To the OP. You phrase things in a certain way, and said it doesn't matter if the parts are steel or aluminum. These are clues (wrong or right) that you might be just a dreamer. Still, I think TMM's reply was a little harsh. I can remember back when he was asking equally "dreamer" questions on Josh Putnam's mailing list in the early to mid 90's :D

My (edit, no longer short) answer to your original question:

The rear dropouts: use something off the shelf. it avoids the additional time/steps/skills to make your own and they will work fine on a hardtail. Alternately, make your own, or pay to have them made to your design. those are probably the options. If you really want a high chainstay style dropout, you might be able to cleverly modify a surly disc dropout.
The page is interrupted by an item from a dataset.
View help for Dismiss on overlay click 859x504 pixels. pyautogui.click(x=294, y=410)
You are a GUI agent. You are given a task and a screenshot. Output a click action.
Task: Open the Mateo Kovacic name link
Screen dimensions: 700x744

Front: best shot at that is Ceeway's 1.125" plug in (they have them in 2 different offsets even) combined with an old bolt on suspension fork crown that is close enough to the right size for the tubing you pick that you can silver a shim on the tube, or ream the hole, or use a metric tube and adjust the dropout to fit. Depending on the other requirements, the rake might be tough to get right, but it should be possible to get close, and should have the look you are after.

If the integrated disc tab is about fear of failure/safety concerns, fix it by practicing and destructively testing your joining skills/joints, not by sidestepping the problem on one component. If getting the disc tab positioned correctly is the intimidating part, I suggest either using the brake as a jig (avid BB7 with the washers replaced with flat, non misaligning washers is the best bodge fix jig I know of because you can lock the caliper onto the disc without a cable in it), or you can spend some money on one of Anvil's fungshui tools and be sure getting the disc brake tab in the right spot is a breeze. If you balk at the cost of that tool, this hobby isn't for you. I'll say that again! If you balk at the cost of that tool, this hobby isn't for you. If it sounds like I am just being a jerk, think about the effort I just put into this post....
Awsome. All good advice. Does'nt sound like you are being a jerk at all to me.
Thanks for taking the time to write.